An assessment by fluorescence spectroscopy of the stability of polyanions/positively charged liposome systems in the presence of polycations

Abstract

The interactions between cationic non-phospholipid liposomes and pyrene-labeled hydrophobically modified sodium poly-2-(acrylamido)-2-methylpropane sulfonates (HM-PAMPS) have been examined by fluorescence spectroscopy and dynamic light scattering. Evidence from changes in the relative intensity of pyrene excimer and monomer emissions indicates that the polyanions bind to cationic liposomes and that, for systems in aqueous 0.2M NaCl, the binding is only mildly affected by the charge density of the liposomes.
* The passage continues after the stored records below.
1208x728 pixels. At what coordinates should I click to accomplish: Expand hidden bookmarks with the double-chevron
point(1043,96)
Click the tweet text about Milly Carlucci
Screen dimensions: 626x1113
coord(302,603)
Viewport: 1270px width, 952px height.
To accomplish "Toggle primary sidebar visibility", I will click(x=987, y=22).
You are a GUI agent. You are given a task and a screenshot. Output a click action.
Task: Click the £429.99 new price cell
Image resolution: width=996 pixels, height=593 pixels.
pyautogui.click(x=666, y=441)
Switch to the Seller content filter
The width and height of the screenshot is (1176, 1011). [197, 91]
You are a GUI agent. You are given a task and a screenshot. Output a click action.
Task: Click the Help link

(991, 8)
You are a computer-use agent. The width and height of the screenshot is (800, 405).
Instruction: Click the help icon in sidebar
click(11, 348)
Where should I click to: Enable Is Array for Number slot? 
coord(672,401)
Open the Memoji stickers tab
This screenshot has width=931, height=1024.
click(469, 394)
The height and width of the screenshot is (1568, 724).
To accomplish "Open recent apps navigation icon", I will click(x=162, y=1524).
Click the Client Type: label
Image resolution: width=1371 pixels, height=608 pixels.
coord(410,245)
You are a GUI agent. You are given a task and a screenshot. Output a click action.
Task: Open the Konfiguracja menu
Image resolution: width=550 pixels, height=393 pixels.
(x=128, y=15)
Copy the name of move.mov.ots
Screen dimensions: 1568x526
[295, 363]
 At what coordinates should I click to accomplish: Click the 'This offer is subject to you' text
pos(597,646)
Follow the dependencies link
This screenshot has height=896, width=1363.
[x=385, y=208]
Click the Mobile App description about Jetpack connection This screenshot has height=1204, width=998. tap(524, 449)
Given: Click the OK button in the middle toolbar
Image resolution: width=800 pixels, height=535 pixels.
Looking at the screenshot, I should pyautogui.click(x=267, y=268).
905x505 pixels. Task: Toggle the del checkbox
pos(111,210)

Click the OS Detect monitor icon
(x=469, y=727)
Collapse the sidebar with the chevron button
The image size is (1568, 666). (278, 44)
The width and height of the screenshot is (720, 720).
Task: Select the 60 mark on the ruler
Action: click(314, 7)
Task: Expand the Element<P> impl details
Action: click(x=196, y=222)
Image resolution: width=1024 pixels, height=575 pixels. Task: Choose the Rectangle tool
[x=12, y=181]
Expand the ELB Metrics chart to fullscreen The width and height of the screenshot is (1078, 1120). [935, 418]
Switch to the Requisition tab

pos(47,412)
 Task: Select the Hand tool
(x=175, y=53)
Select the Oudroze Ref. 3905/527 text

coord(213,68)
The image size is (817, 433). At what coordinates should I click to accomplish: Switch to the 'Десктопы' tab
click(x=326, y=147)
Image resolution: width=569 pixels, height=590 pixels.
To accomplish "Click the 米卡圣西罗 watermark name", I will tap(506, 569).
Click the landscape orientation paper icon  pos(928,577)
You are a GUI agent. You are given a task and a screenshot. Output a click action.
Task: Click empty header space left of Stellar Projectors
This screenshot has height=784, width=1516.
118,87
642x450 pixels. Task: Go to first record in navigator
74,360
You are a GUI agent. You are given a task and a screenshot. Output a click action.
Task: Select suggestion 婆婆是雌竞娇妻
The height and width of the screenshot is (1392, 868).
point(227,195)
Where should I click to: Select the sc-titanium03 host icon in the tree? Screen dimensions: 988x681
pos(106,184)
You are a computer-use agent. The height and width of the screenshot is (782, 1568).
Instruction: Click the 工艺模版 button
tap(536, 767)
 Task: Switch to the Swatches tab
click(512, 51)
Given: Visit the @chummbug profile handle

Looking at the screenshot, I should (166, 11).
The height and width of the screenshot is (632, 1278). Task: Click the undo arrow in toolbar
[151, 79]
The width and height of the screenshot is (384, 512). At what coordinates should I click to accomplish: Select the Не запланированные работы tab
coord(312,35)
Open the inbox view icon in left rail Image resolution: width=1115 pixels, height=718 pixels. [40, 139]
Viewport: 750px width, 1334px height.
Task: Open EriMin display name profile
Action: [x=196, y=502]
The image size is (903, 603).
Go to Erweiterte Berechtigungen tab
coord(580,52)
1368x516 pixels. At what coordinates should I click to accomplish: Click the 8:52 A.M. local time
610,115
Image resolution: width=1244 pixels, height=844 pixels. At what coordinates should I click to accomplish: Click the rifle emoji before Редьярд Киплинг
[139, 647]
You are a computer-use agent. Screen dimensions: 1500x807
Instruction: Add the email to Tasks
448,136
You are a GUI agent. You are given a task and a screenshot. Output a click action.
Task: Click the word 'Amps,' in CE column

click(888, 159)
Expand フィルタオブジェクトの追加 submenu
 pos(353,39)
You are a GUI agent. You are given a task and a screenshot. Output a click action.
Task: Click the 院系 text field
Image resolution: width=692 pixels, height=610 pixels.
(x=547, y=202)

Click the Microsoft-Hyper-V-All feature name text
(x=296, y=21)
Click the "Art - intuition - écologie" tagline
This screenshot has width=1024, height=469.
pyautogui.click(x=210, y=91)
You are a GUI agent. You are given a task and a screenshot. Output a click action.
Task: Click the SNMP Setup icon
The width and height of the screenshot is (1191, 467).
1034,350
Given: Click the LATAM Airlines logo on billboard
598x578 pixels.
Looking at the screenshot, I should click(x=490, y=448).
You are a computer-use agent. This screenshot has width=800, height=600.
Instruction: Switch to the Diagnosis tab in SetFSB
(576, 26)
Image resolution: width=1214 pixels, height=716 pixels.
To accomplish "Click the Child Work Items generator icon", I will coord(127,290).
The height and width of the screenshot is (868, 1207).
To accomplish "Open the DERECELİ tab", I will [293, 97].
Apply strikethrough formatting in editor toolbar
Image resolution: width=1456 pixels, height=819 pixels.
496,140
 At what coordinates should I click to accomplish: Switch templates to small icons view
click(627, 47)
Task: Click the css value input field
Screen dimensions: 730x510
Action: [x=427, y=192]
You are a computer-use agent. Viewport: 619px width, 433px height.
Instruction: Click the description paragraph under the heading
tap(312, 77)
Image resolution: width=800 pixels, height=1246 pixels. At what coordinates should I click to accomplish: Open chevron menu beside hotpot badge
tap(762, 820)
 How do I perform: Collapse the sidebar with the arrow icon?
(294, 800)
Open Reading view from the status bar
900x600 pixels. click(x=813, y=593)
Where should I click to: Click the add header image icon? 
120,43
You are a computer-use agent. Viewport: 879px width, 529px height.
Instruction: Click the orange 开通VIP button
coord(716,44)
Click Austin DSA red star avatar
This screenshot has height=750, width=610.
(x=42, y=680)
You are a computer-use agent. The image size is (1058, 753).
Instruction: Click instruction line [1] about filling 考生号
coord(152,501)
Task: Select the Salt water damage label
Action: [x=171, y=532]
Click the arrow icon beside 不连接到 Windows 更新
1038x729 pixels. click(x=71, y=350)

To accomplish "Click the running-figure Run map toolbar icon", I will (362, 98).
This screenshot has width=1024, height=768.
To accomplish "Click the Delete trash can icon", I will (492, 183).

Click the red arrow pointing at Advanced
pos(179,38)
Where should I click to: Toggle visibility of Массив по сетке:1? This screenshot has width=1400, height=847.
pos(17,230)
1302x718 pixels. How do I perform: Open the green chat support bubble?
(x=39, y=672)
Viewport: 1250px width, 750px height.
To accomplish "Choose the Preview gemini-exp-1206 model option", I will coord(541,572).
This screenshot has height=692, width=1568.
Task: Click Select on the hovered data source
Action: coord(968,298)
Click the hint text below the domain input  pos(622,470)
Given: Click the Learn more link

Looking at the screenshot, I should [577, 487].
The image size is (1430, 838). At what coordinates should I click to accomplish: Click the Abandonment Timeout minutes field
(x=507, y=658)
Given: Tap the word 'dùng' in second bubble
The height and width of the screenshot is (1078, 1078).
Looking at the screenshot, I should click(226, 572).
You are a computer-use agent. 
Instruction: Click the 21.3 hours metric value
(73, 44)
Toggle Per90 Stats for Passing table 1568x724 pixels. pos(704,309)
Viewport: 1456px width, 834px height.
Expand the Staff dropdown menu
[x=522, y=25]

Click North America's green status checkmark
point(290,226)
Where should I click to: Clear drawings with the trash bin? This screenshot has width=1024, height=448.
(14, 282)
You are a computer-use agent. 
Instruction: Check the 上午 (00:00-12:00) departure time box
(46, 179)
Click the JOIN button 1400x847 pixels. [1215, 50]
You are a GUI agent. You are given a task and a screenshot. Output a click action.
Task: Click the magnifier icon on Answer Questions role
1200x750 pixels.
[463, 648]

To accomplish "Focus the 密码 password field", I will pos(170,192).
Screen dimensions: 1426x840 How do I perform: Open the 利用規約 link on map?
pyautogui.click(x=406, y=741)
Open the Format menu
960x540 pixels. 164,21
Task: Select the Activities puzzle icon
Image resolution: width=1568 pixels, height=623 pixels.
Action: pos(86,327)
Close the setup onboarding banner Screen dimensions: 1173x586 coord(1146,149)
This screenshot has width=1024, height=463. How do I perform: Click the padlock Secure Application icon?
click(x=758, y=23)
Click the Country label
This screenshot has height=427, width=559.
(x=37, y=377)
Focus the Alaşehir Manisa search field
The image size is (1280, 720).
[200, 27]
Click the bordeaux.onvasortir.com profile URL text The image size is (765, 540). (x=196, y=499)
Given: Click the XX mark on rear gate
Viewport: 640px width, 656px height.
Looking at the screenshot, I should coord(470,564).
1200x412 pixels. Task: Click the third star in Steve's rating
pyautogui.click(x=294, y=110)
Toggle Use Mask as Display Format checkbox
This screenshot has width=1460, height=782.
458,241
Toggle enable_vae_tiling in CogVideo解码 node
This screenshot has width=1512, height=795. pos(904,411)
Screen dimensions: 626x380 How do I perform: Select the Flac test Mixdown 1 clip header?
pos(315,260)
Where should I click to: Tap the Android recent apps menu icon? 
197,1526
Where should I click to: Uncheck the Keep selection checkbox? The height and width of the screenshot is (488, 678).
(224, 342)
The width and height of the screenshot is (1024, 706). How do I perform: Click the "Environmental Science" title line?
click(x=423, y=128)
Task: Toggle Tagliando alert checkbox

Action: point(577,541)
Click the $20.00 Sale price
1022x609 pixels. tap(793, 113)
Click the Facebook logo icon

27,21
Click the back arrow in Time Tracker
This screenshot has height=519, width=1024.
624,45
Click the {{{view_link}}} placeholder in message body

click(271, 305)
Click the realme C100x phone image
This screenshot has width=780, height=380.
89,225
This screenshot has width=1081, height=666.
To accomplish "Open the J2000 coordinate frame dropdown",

The reversibility of the polyanion binding to the liposomes was assessed by addition of the polycation (N-isopropylacrylamide)–N-dimethylethyl(2-acrylamidoethyl)ammonium bromide copolymer (PNIPAM–DMEAB). Based on the level of pyrene fluorescence recovery upon addition of the polycation to complexes between PAMPS and liposomes containing a quencher of fluorescence in their bilayer, we demonstrate reversibility of the binding of sodium poly-2-[acrylamido-2-methylsulfonate–N-(1-pyrenylmethyl)]acrylamide (PAMPS–Py1). In contrast, under the same conditions, a HM-PAMPS sample carrying along its backbone 5mol% of n-octadecyl groups is not desorbed from the surface of the liposome.